Leah’s son and his family had moved into their new home just before Thanksgiving. By Christmas day, you’d have thought they had been there much longer. The unpacked boxes were gone, even from the porch. Everyone toured the house again with pleasure and admiration. Leah especially liked the lighted window celebrating Charlie Brown and friends in their mittens and scarves.
That seemed so long ago. Covid 19 had changed things. On a Saturday afternoon late in April, Leah was touring the yard via Face Time with her granddaughter Emma. She and her parents were just beginning to discover what they had there, as buds opened and leaves filled in. There were several azaleas, some familiar and some more exotic.
“Look, Grandma. This one has freckles.”
“Go closer to the flower, Emma. You’re showing me the sky.”
Sometimes her parents, assembling a rocking chair on the porch, came into view. Climbing the steps, Emma pointed to a large metal pot. She explained this was her “collection.” The jumpy phone landed on small rocks, twigs, leaves, a bit of moss, and a few freckled blossoms.
“I’m going to make a fairy garden–with things from Nature.”

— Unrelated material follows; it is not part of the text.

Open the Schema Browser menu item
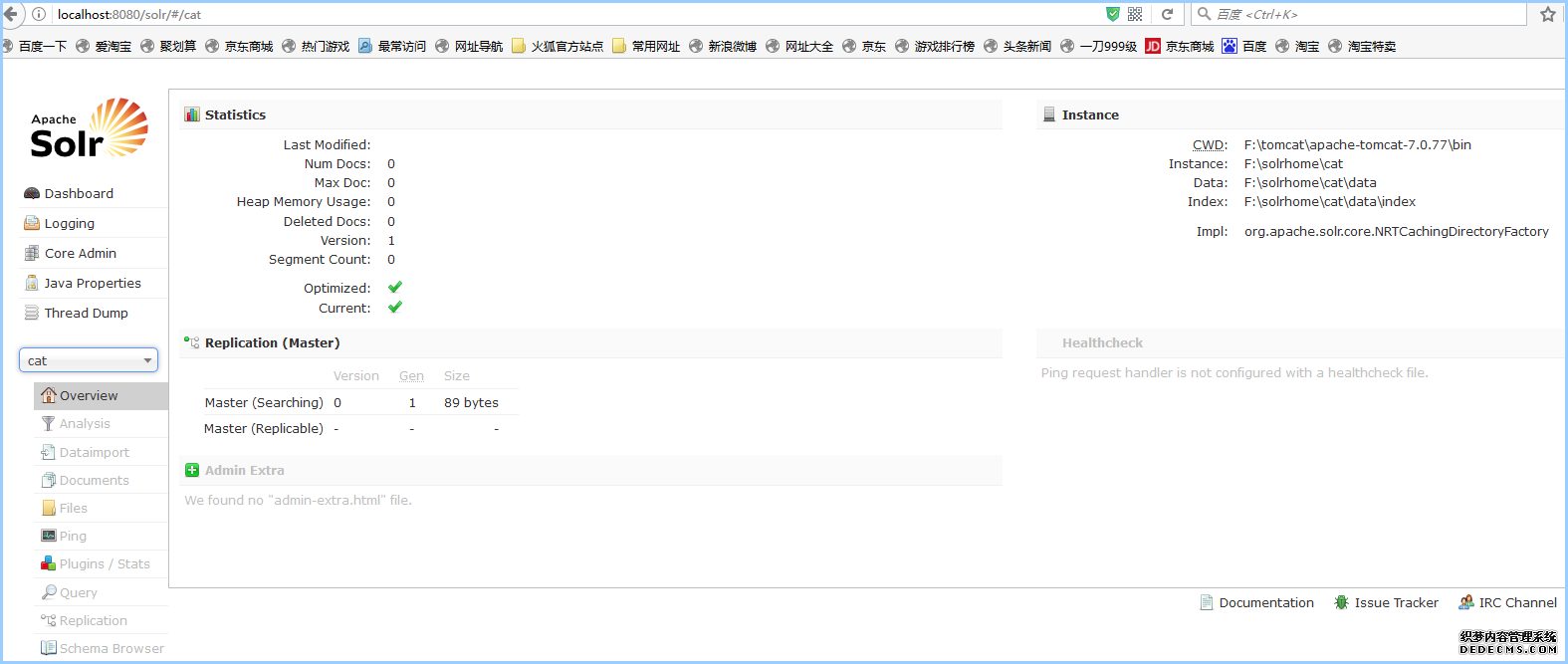The height and width of the screenshot is (664, 1568). click(112, 648)
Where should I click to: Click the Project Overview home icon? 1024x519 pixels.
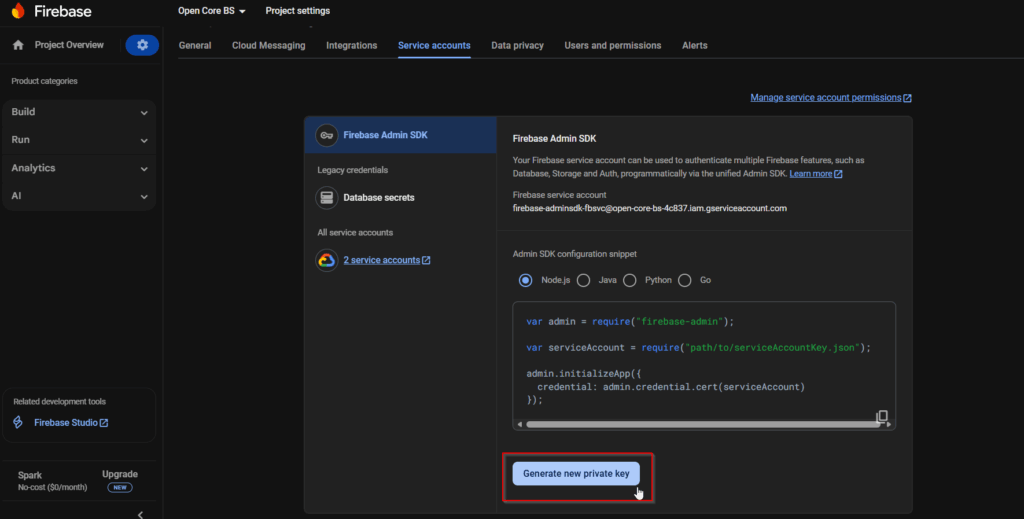(18, 45)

Leah wished she could actually be there on this perfect day in spring; sharing in their delight, pleasant work, laughter, and hugs. But there was immeasurable pleasure in viewing the yard through the eyes of a five-year old, from treetops to the beginnings of a fairy garden. Emma was like a documentary filmmaker, focusing on what interested her most.
There was another “azalea drive” forty years ago in late April; a moment of urgency, complete clarity. It was the day Leah’s son was born. On the way to the hospital, the anxious couple rode down a street lined with red-pink azaleas. It was very early and the morning seemed to belong to them. Leah focused on the azaleas. They calmed and astonished her. Azaleas were not unusual in the South. She saw them with fresh eyes today, sparkling and singing. It was just the beginning of wonder.